++++ Extracted material

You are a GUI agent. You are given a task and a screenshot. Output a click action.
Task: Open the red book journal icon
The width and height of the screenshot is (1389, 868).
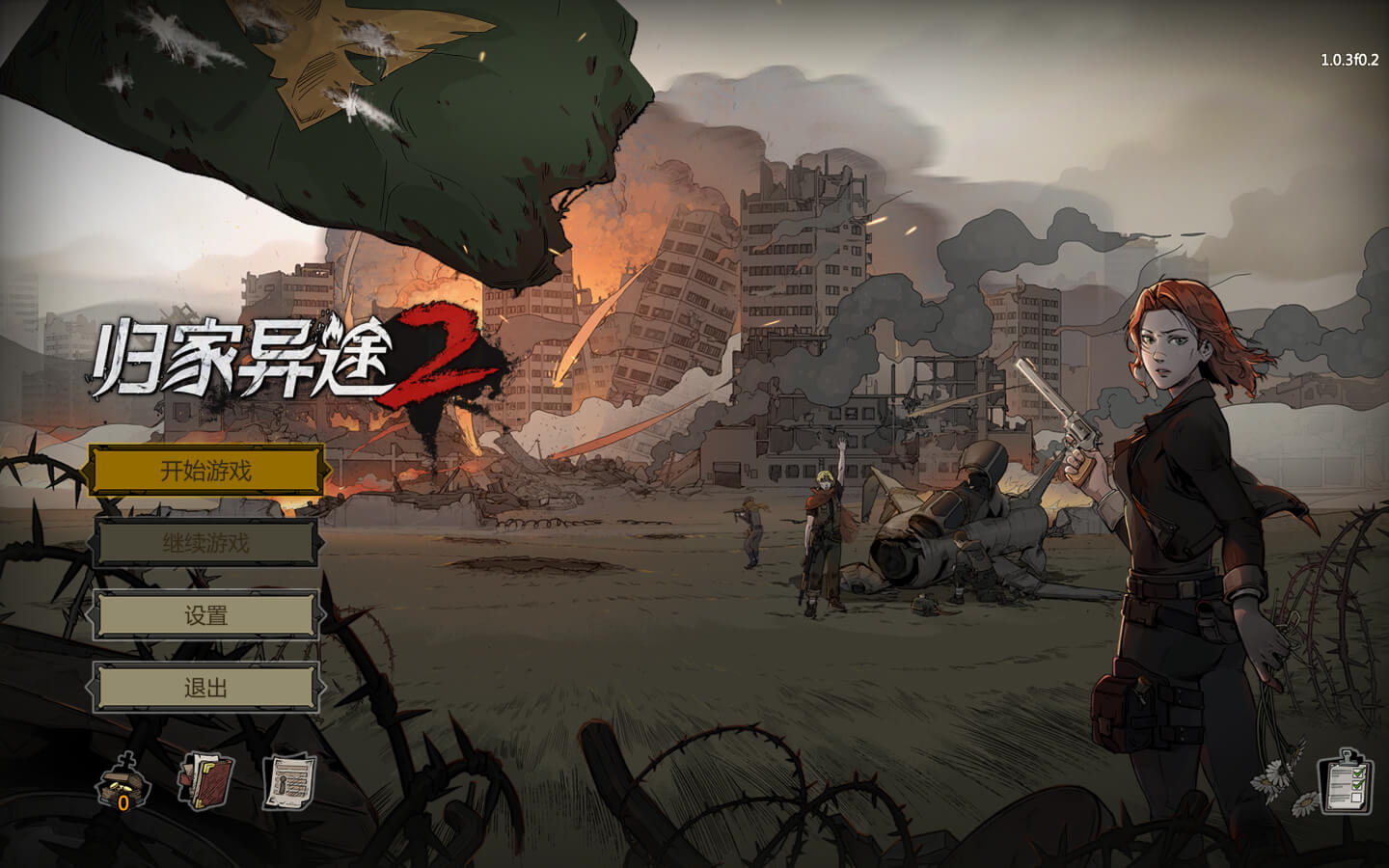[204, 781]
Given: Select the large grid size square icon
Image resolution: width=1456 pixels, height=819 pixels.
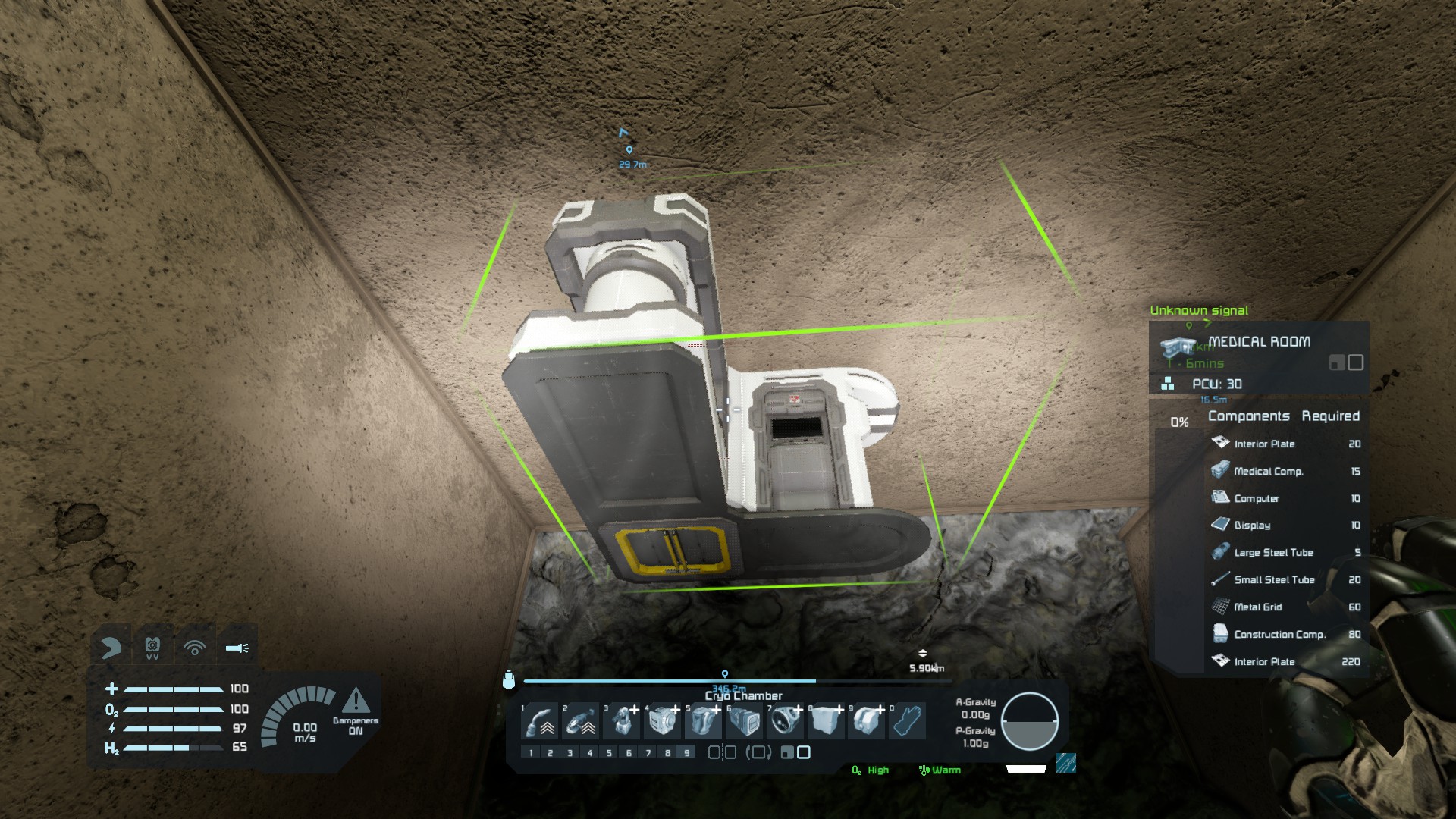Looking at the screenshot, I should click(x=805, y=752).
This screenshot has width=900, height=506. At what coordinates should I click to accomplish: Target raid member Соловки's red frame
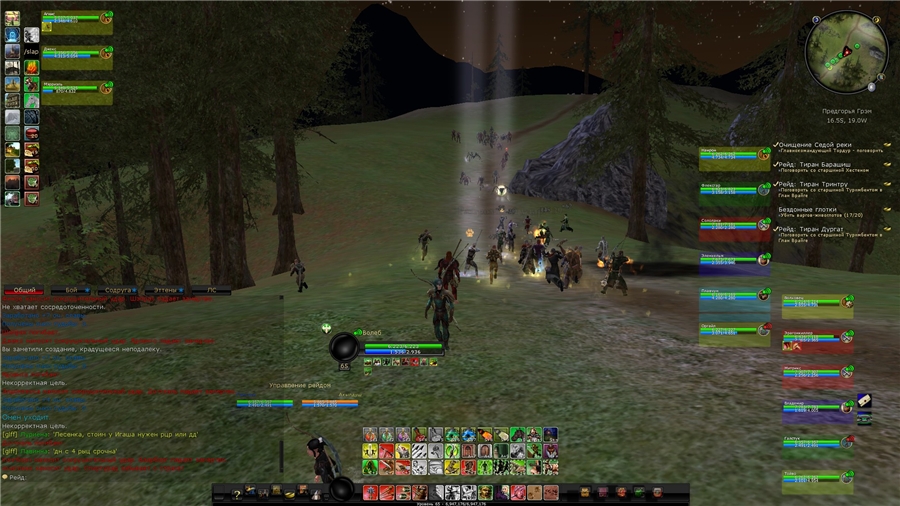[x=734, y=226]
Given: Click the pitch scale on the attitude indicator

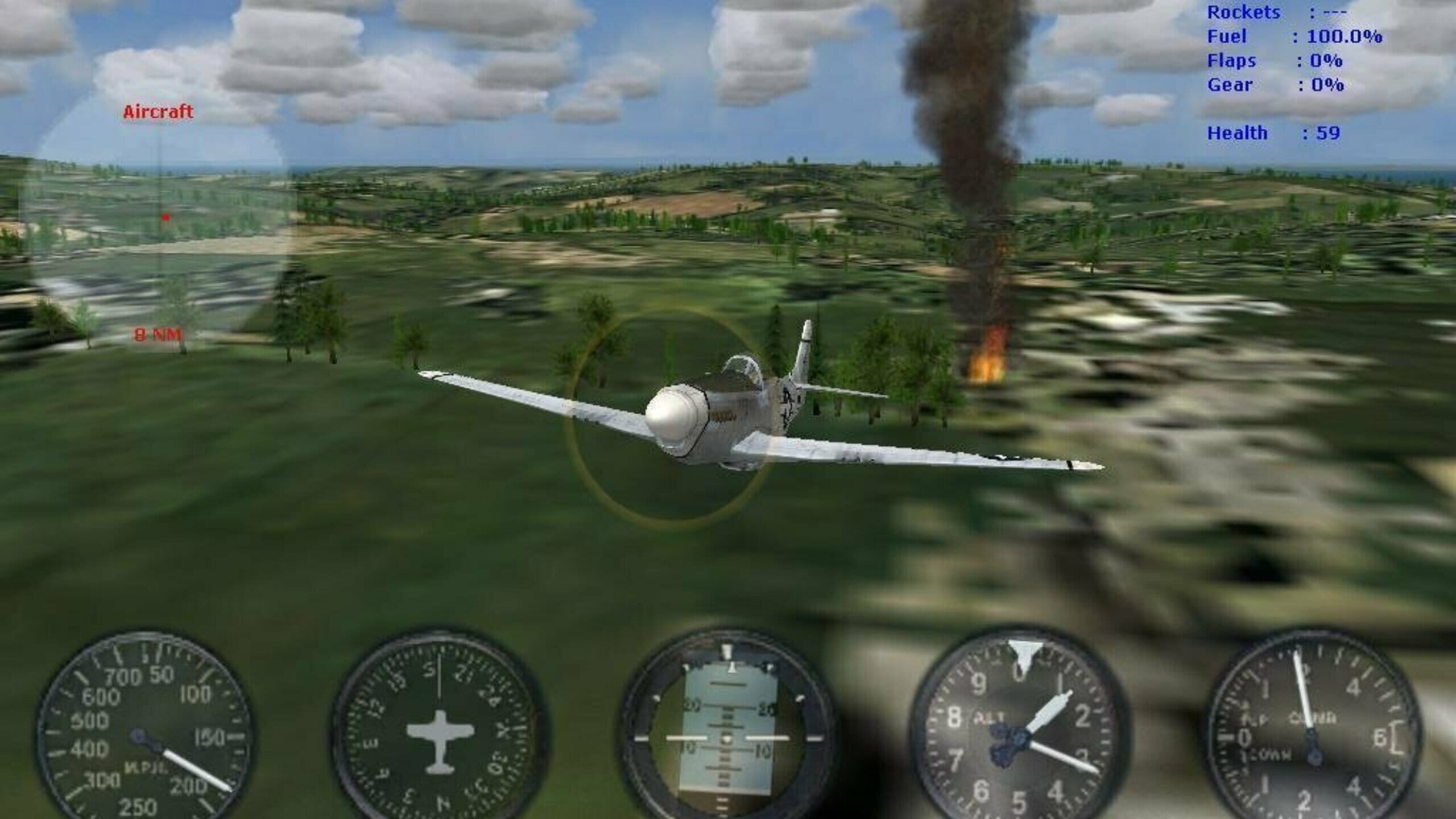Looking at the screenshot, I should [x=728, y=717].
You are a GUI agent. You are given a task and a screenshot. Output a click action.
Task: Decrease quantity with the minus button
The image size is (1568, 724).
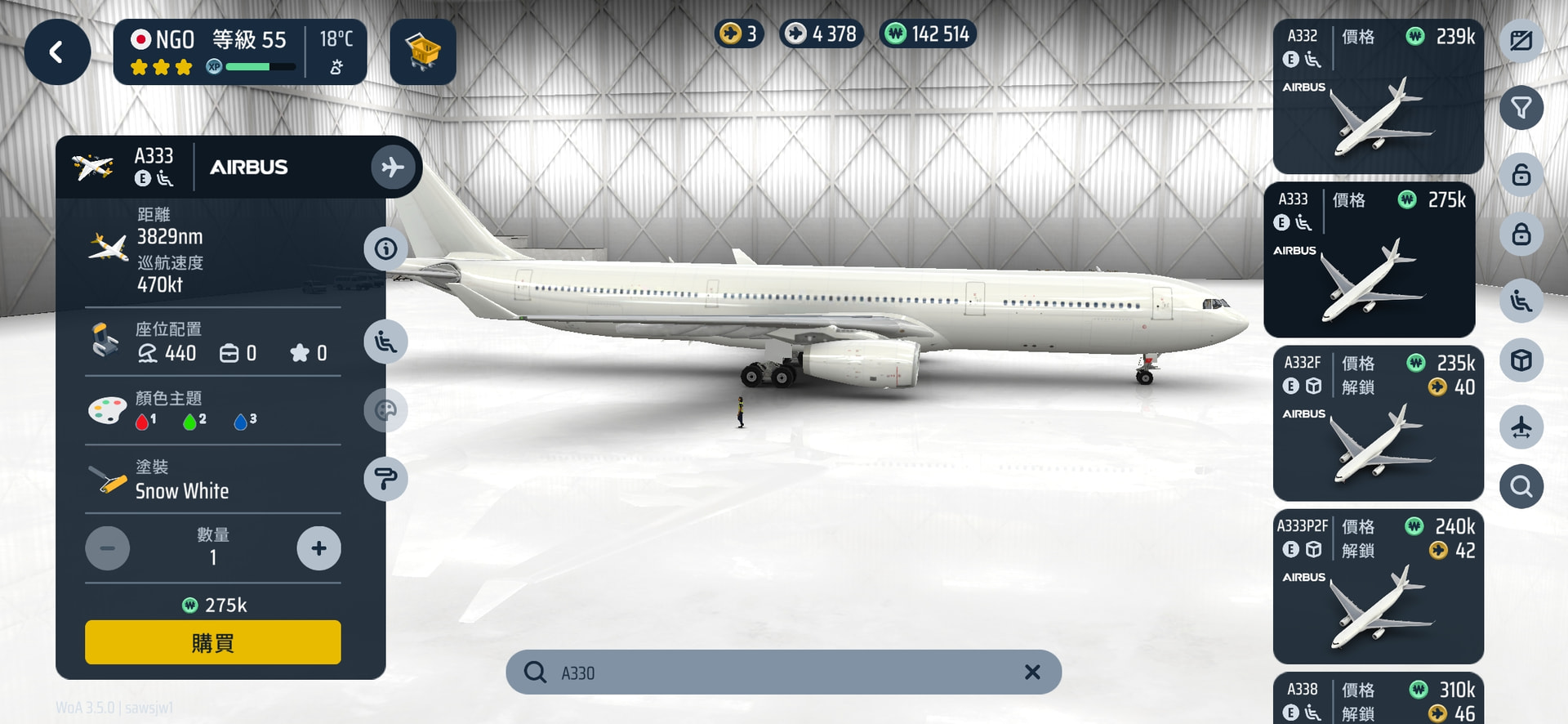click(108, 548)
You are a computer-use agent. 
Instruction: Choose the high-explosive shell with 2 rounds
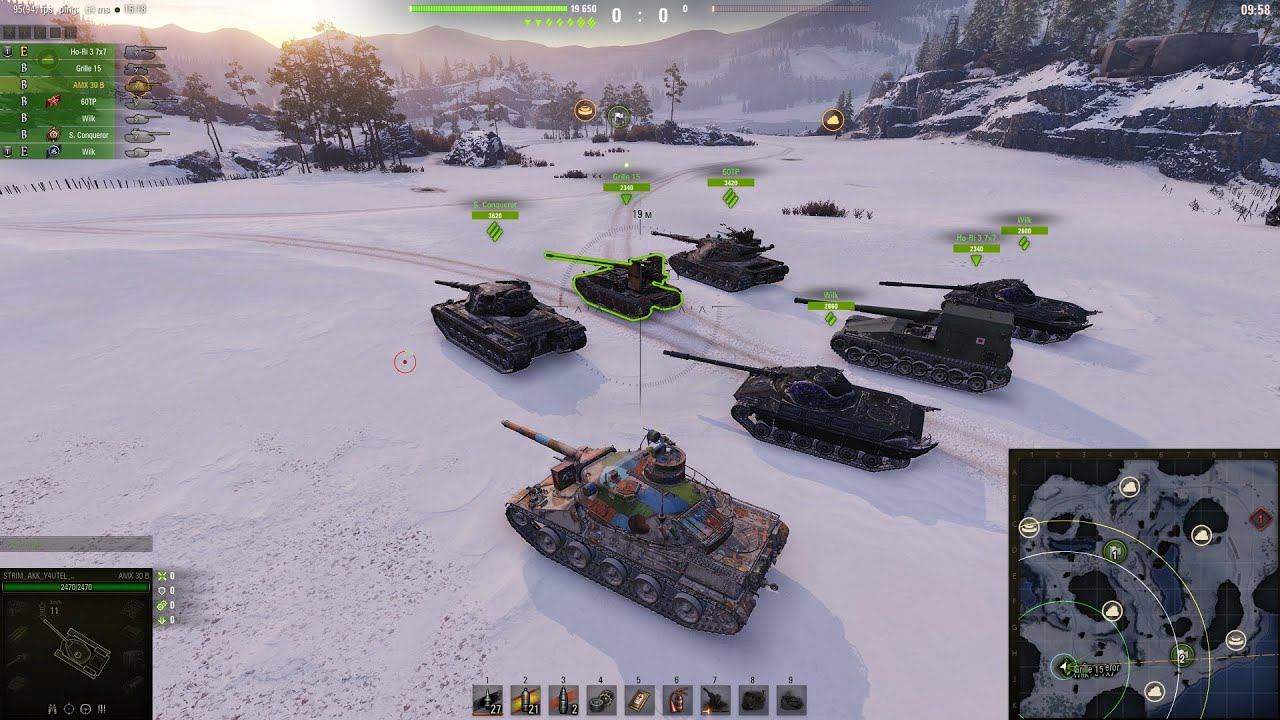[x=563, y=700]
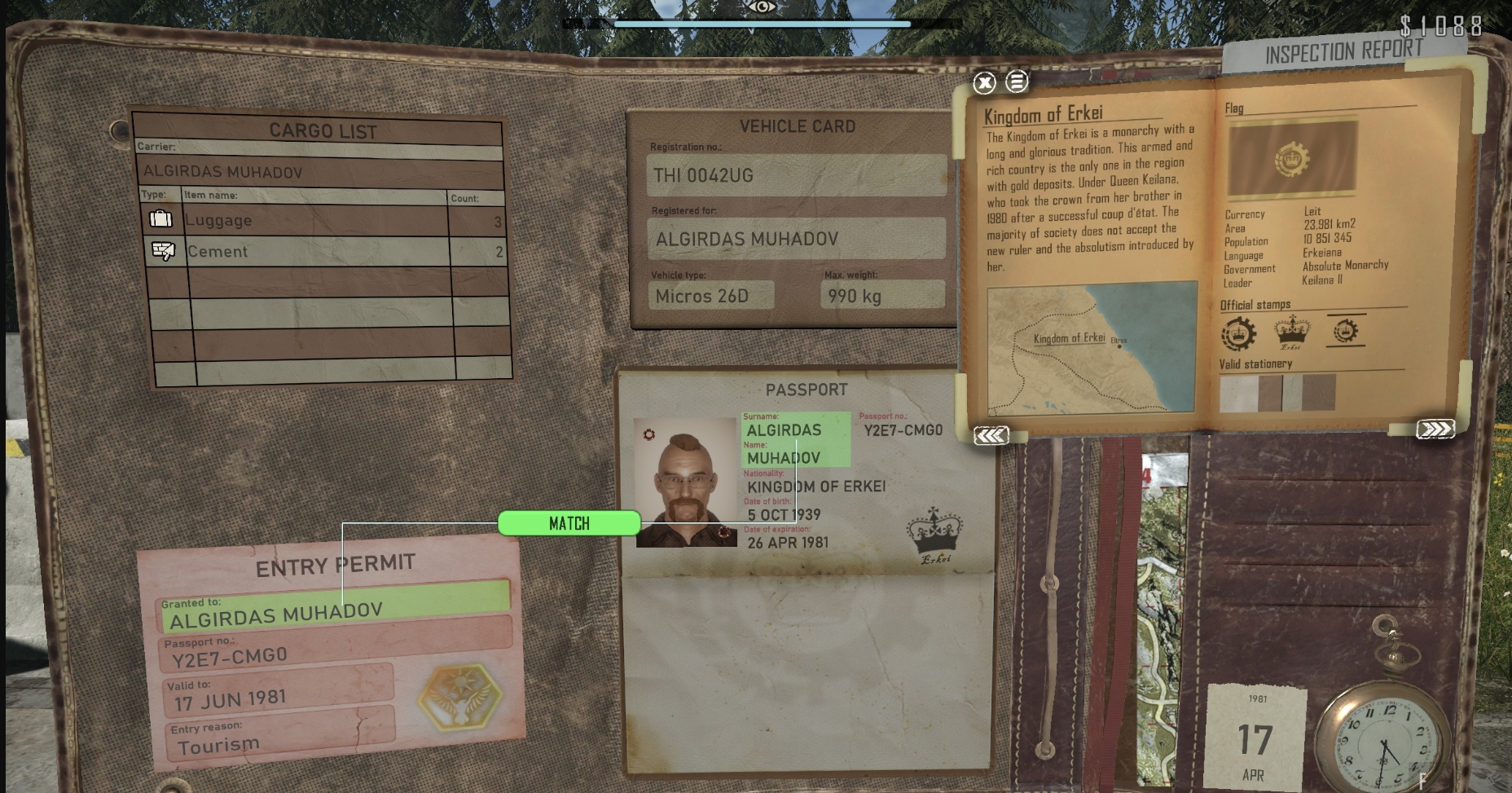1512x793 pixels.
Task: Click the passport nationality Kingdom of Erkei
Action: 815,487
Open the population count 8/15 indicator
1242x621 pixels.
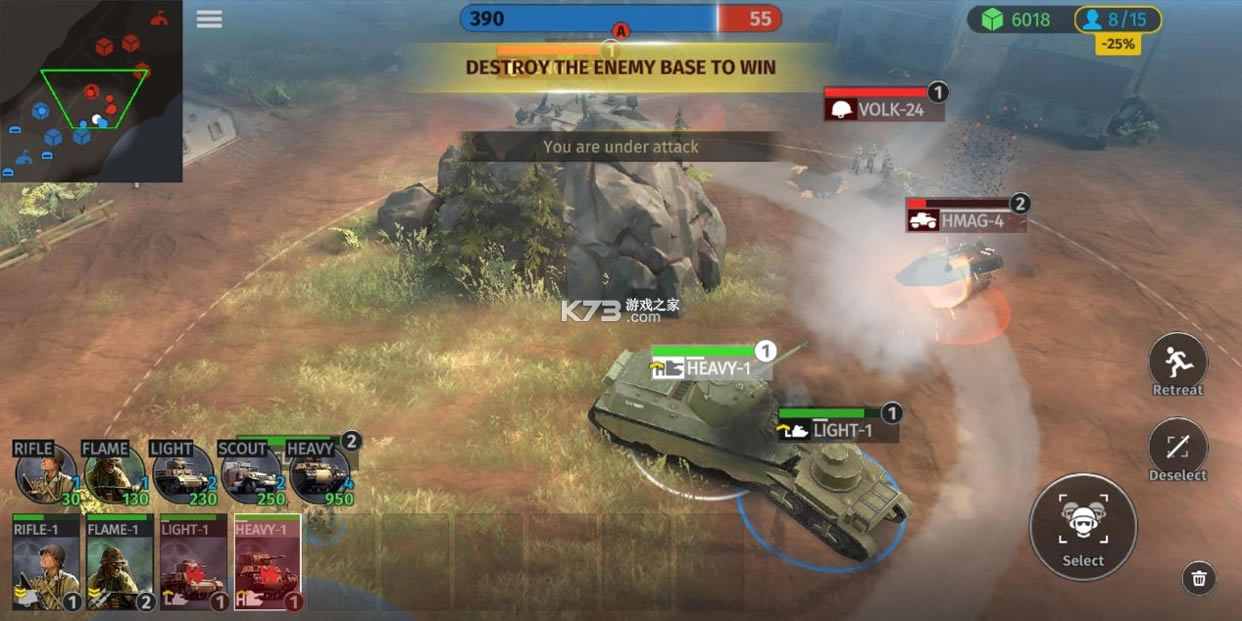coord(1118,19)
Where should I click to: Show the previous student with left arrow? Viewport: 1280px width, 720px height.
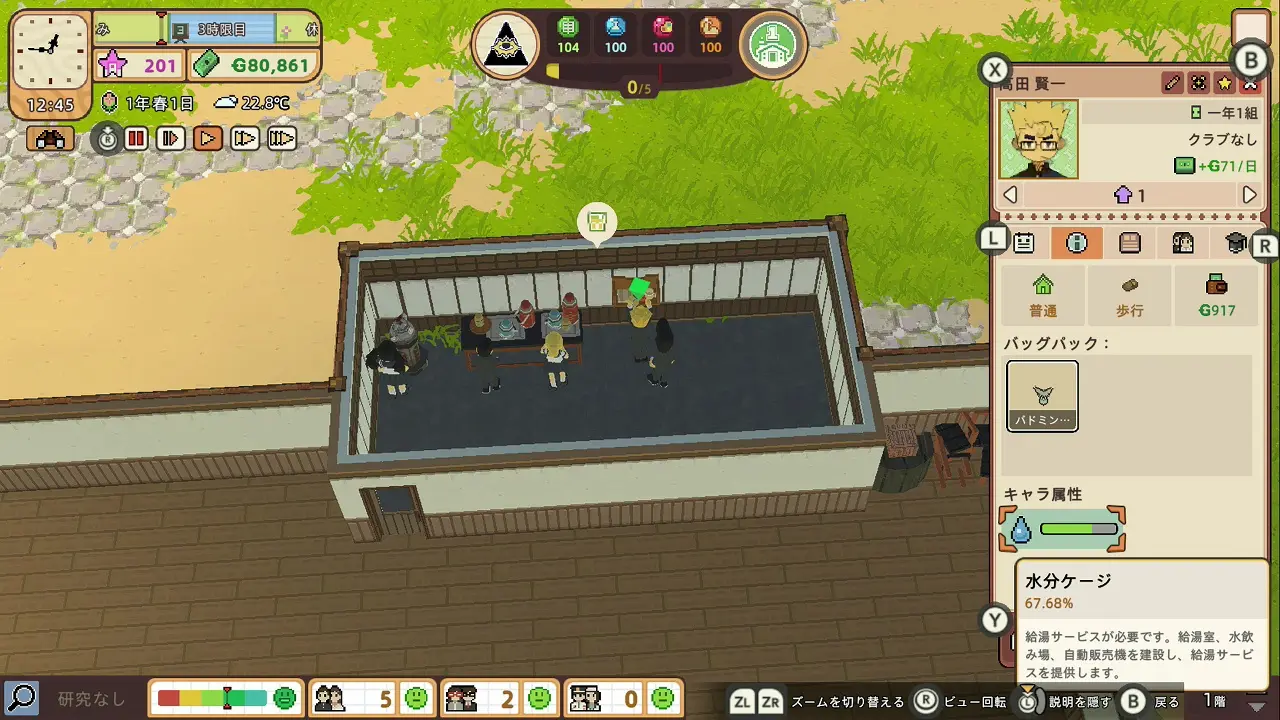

++++++++

What to produce =
Rewrite the records above as a Markdown table with the columns Row and Line, numbering each non-blank line and skipping the blank ones. Leave the pictures out.

Output for this exercise =
| Row | Line |
|---|---|
| 1 | You are a GUI agent. You are given a task and a screenshot. Output a click action. |
| 2 | Task: Open the red book journal icon |
| 3 | The width and height of the screenshot is (1389, 868). |
| 4 | [204, 781] |
| 5 | Given: Select the large grid size square icon |
| 6 | Image resolution: width=1456 pixels, height=819 pixels. |
| 7 | Looking at the screenshot, I should click(x=805, y=752). |
| 8 | This screenshot has width=900, height=506. At what coordinates should I click to accomplish: Target raid member Соловки's red frame |
| 9 | [x=734, y=226] |
| 10 | Given: Click the pitch scale on the attitude indicator |
| 11 | Looking at the screenshot, I should [x=728, y=717]. |
| 12 | You are a GUI agent. You are given a task and a screenshot. Output a click action. |
| 13 | Task: Decrease quantity with the minus button |
| 14 | The image size is (1568, 724). |
| 15 | click(108, 548) |
| 16 | You are a computer-use agent.  |
| 17 | Instruction: Choose the high-explosive shell with 2 rounds |
| 18 | [x=563, y=700] |
| 19 | 1512x793 pixels. |
| 20 | Task: Click the passport nationality Kingdom of Erkei |
| 21 | Action: 815,487 |
| 22 | Open the population count 8/15 indicator |
| 23 | 1242x621 pixels. |
| 24 | coord(1118,19) |
| 25 | Where should I click to: Show the previous student with left arrow? Viewport: 1280px width, 720px height. |